Action item
Exercise in exact copying: restate word for word only the lines below from the one containing "You are a computer-use" through the one containing "The height and", omitting any pictures.

Supplied records
■ ■ ■ ■ ■

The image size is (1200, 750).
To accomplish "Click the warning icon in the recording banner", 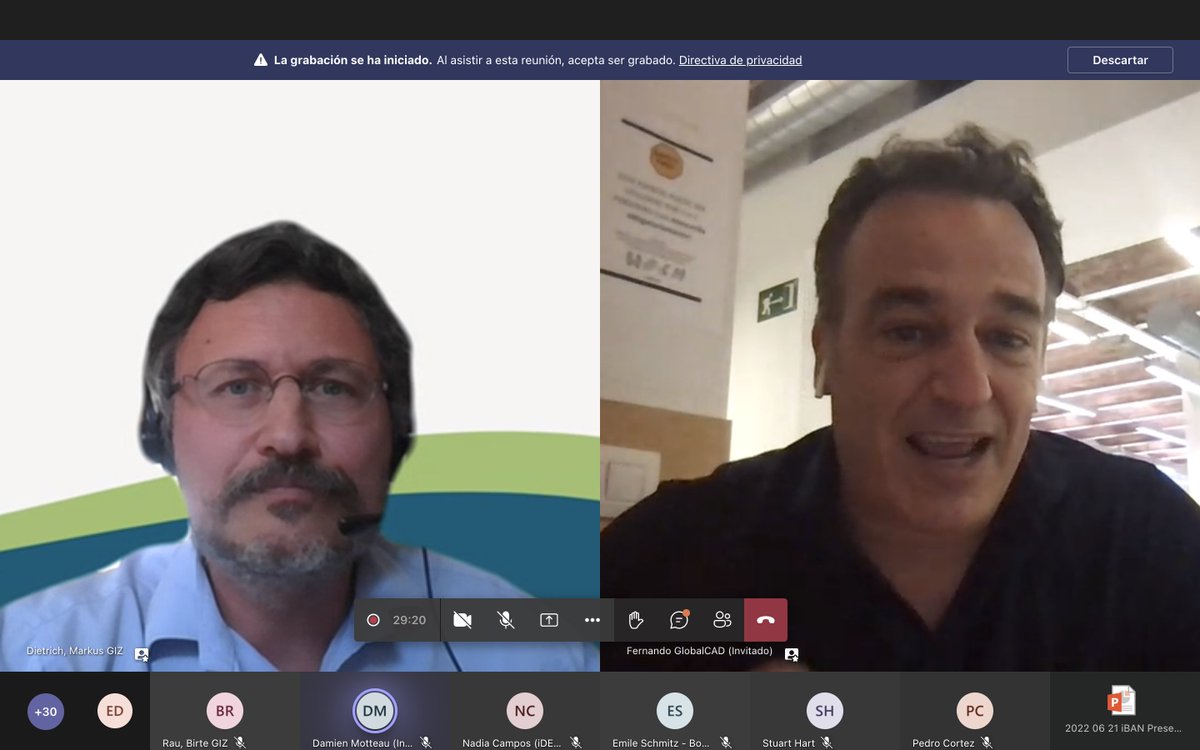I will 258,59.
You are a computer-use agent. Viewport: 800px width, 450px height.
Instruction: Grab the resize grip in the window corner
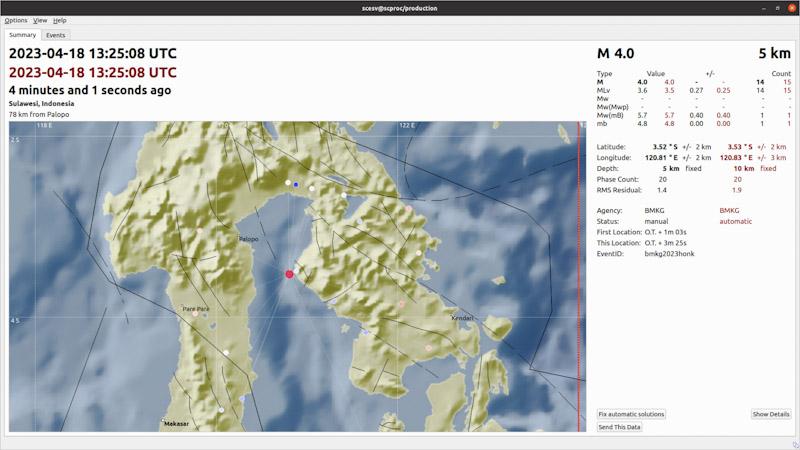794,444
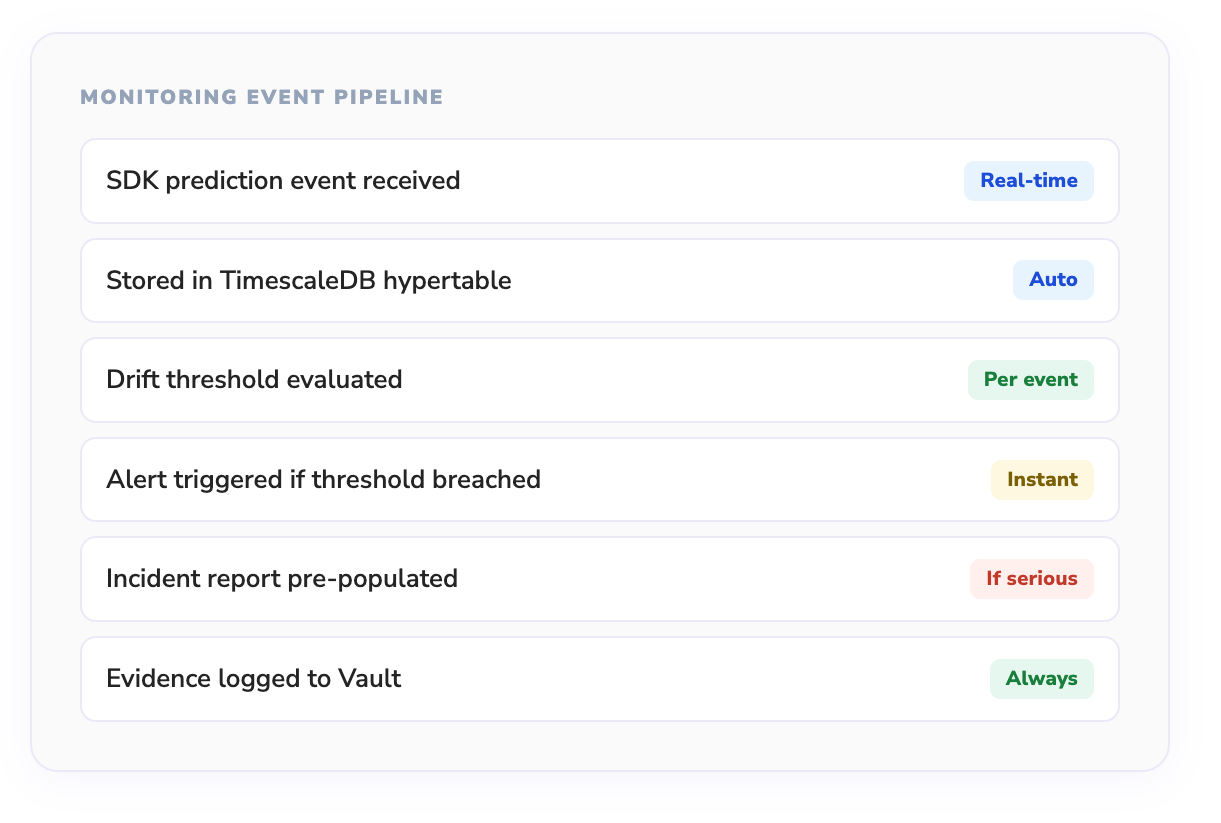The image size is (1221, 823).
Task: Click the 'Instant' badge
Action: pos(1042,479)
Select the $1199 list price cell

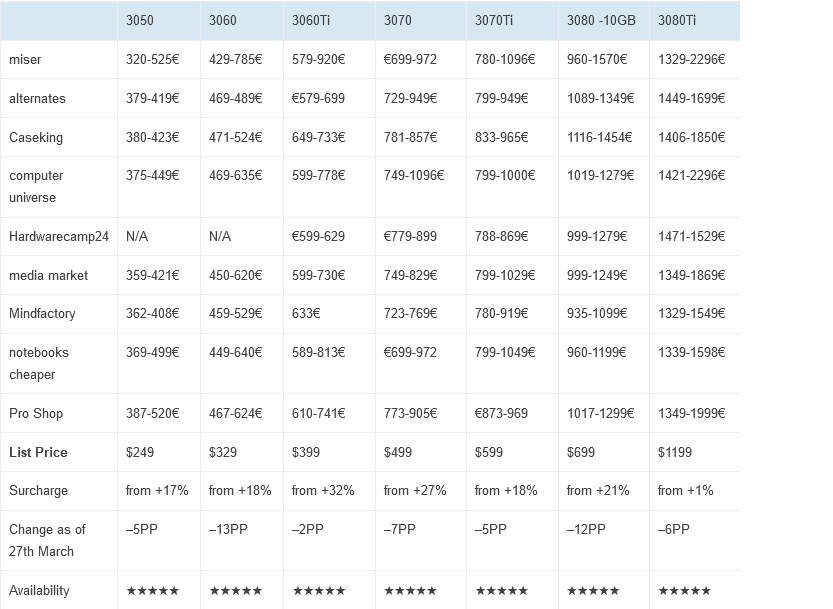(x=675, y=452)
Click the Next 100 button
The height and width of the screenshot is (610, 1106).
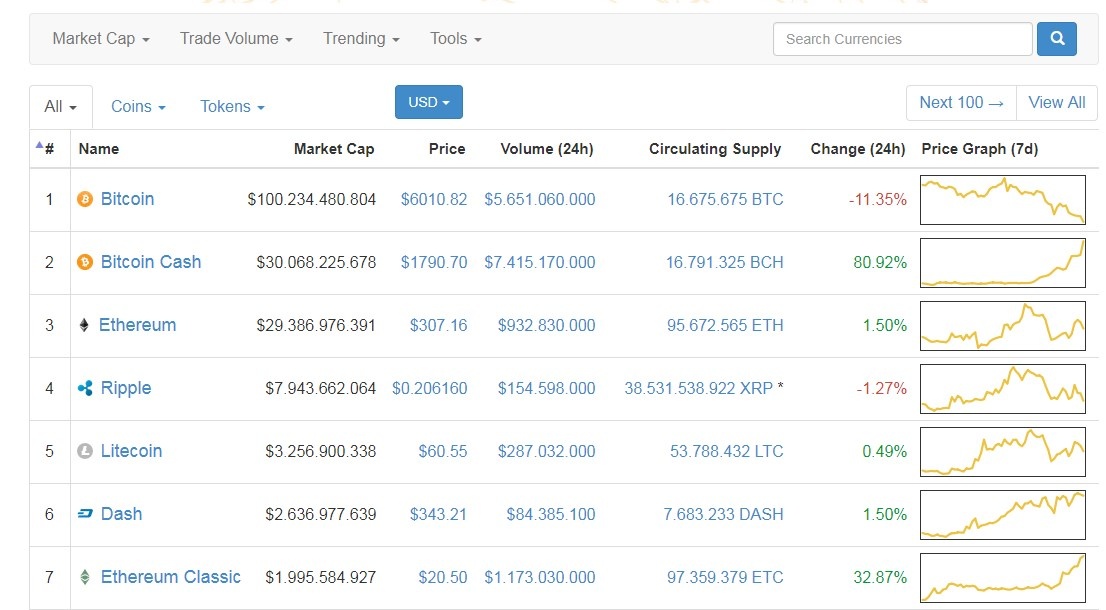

■ ■ ■ ■ ■

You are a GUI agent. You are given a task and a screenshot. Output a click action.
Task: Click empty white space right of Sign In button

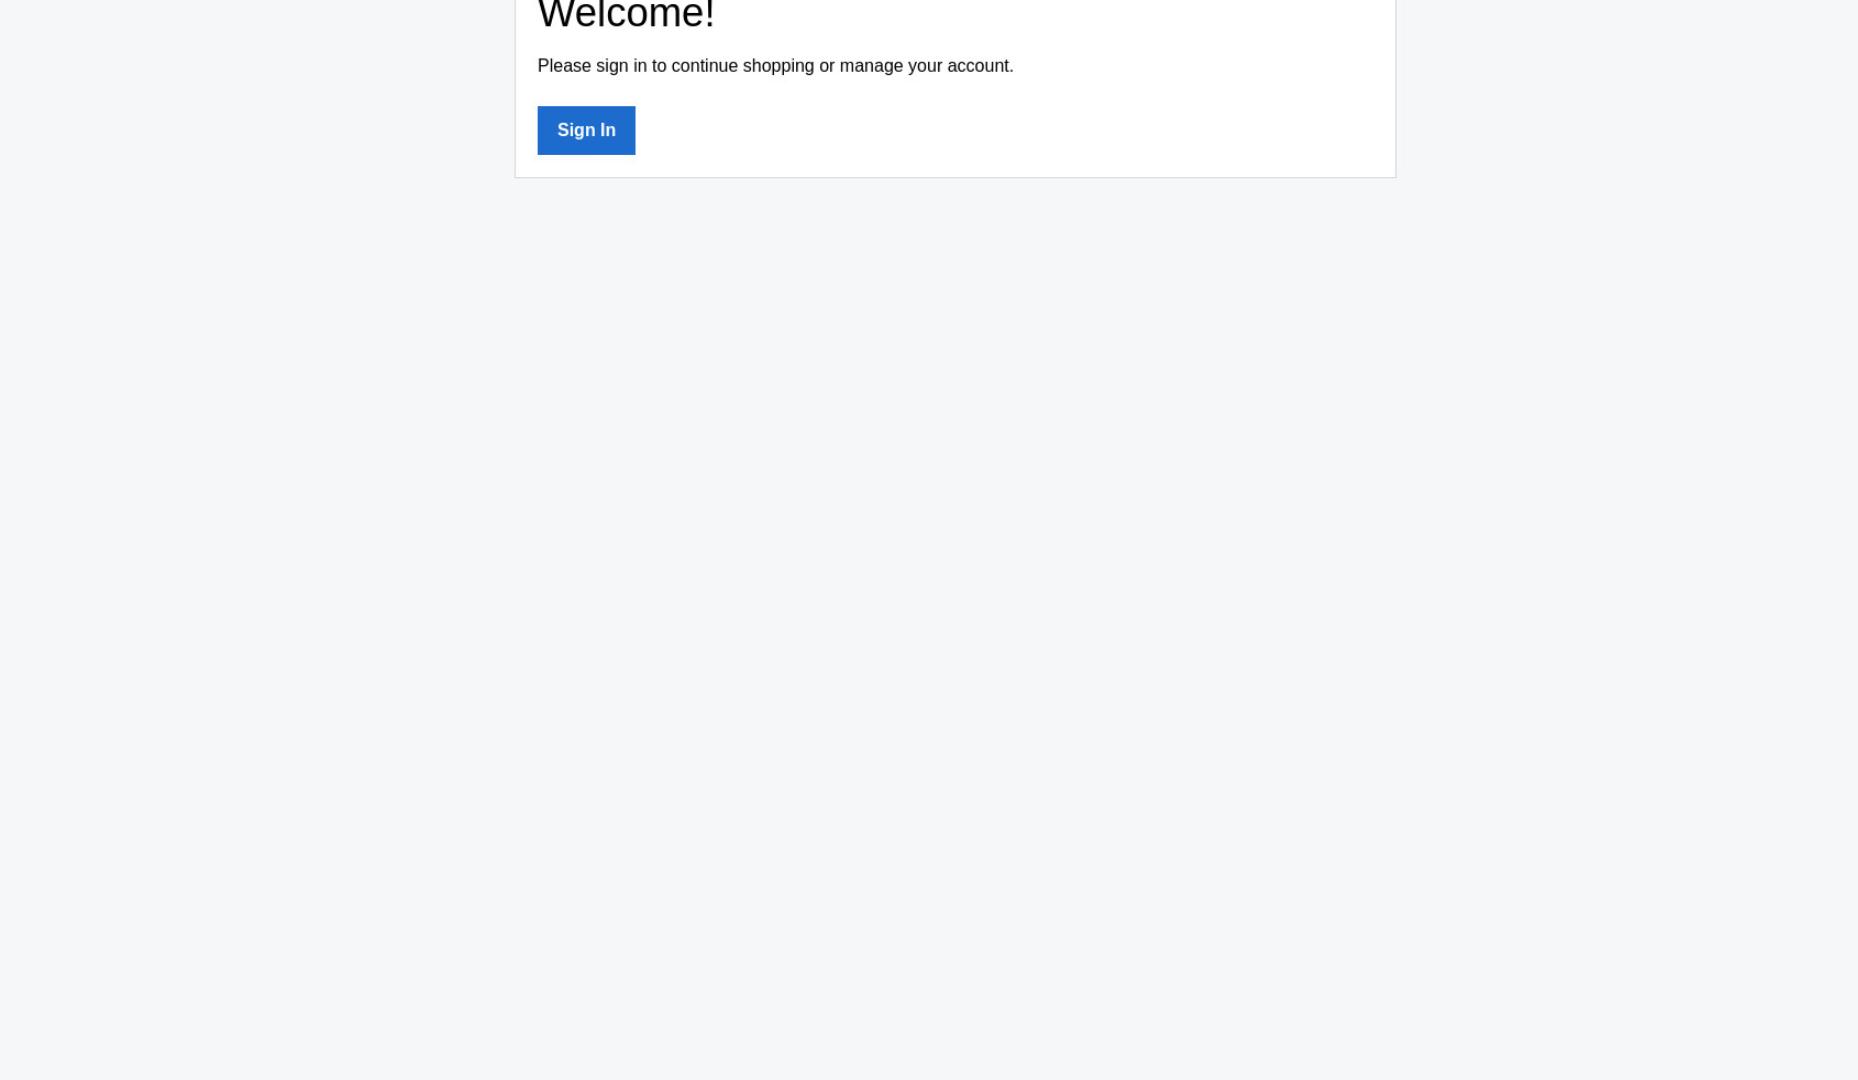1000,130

■ ■ ■ ■ ■

Expected answer
You are a computer-use agent. Viewport: 800px width, 450px height.
Instruction: Grab the resize grip in the window corner
794,444
The image size is (1221, 823).
Task: Click the 'Instant' badge
Action: pos(1042,479)
Select the $1199 list price cell

(x=675, y=452)
Click the Next 100 button
The height and width of the screenshot is (610, 1106).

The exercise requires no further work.